Stated goal. Retype the passage on how innovation evolves, from "In addition, humans" to "the ‘fitness’ of artifacts.", copying it exactly.

===== Extracted text =====

In addition, humans are the environment in which the fitness of new artifacts is determined. We act as agents of adoption, creating the individual and social environment of demand that determines the ‘fitness’ of artifacts.
Using this evolutionary perspective, the future of innovation will be determined by:
- Organizations (design ecosystems) that create ‘fit’ artifacts through mutation (creation of new) and recombination (organization of existing) of design elements. Design ecosystems evolve as organizations that are more effective at mutation, recombination and testing fitness emerge.
- Individuals, communities, and societies (i.e. demand ecosystems) that are adept at determining the fitness of new artifacts. Demand ecosystems evolve as individuals and communities of adoption constantly change what is fit and how fitness is determined.
- The innovator’s ability to manage the recursive feedback dynamics of the two complex systems of design and demand will determine how rapidly artifacts evolve. The number, variability and frequency of artifacts introduced increases and they quickly die or thrive
Humans have evolved the desire to innovate. This desire leads us to constantly create better means of innovating, from our tools to our organizations. As these means of innovating get better, the world moves faster and humans alone are unable to keep up. We increasingly rely on artifacts to help us and we become increasingly symbiotic with them. Our artifacts not only deal with us and assist us in innovating; they increasingly deal with each other and innovate on their own. The ‘soft’ human holds hands with the ‘hard’ machine to advance both the artifact creation and the artifact consumption experience.
This future of innovation will be a reality of our own making and we will adapt to it as we have adapted to all of the ways we have innovated, and the innovations that have resulted, in the past. Once we acknowledge ourselves as agents in the self-perpetuating system of innovation we then realize that we are what our artifacts want.

===== Provided material =====

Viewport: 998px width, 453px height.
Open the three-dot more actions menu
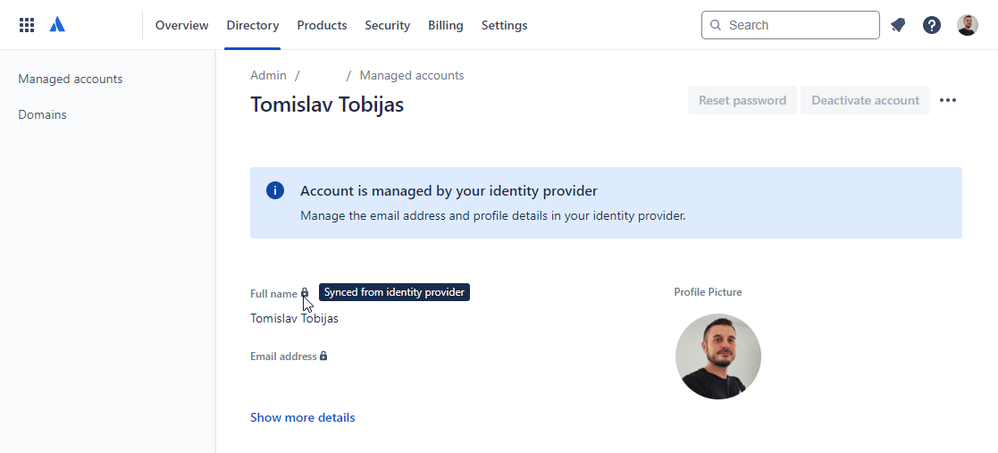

=====

Task solution.
In addition, humans are the environment in which the fitness of new artifacts is determined. We act as agents of adoption, creating the individual and social environment of demand that determines the ‘fitness’ of artifacts.